Please give the lines from the one containing "Task: Select row 4 header" through the one containing "The height and" as a JSON list of strings, one string per line, with blank lines and pictures left out.
--- Begin Input material ---
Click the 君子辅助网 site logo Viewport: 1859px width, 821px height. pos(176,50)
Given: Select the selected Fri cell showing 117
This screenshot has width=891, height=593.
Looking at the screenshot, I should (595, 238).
--- End Input material ---
--- Begin Input material ---
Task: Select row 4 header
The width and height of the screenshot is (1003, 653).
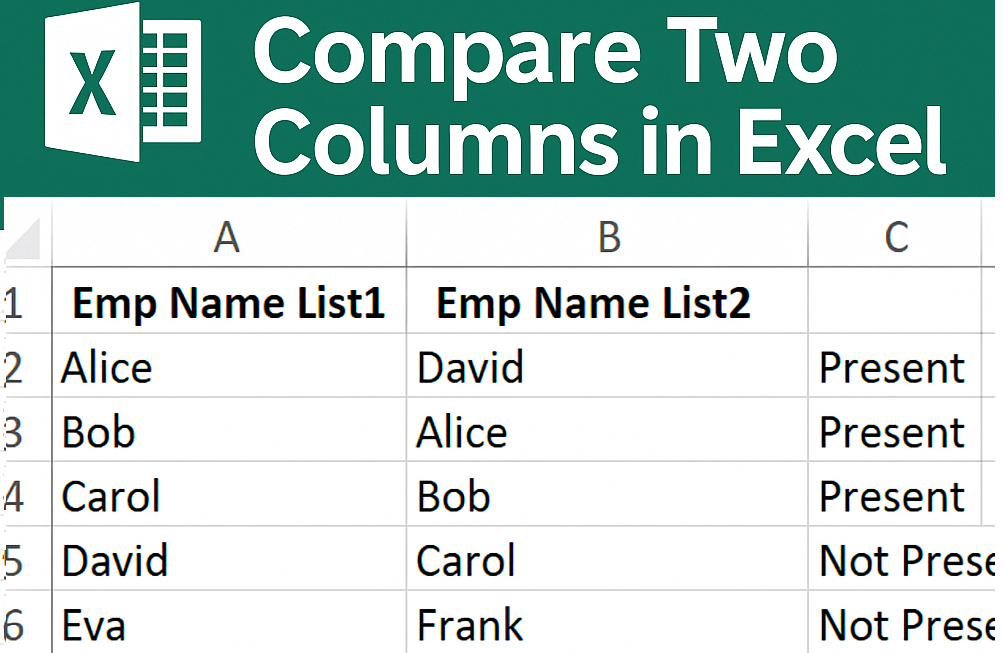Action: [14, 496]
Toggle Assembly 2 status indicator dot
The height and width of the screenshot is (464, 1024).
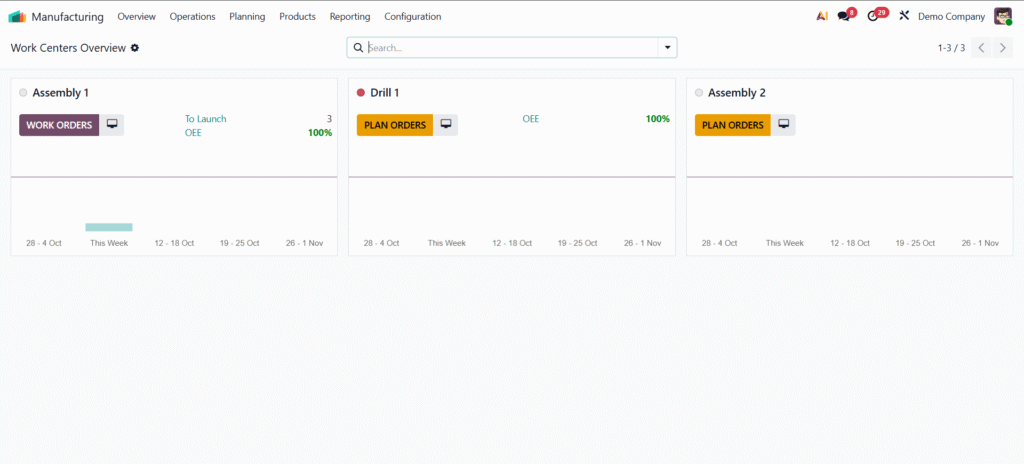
--- End Input material ---
Answer to the problem:
[
  "Task: Select row 4 header",
  "The width and height of the screenshot is (1003, 653).",
  "Action: [14, 496]",
  "Toggle Assembly 2 status indicator dot",
  "The height and width of the screenshot is (464, 1024)."
]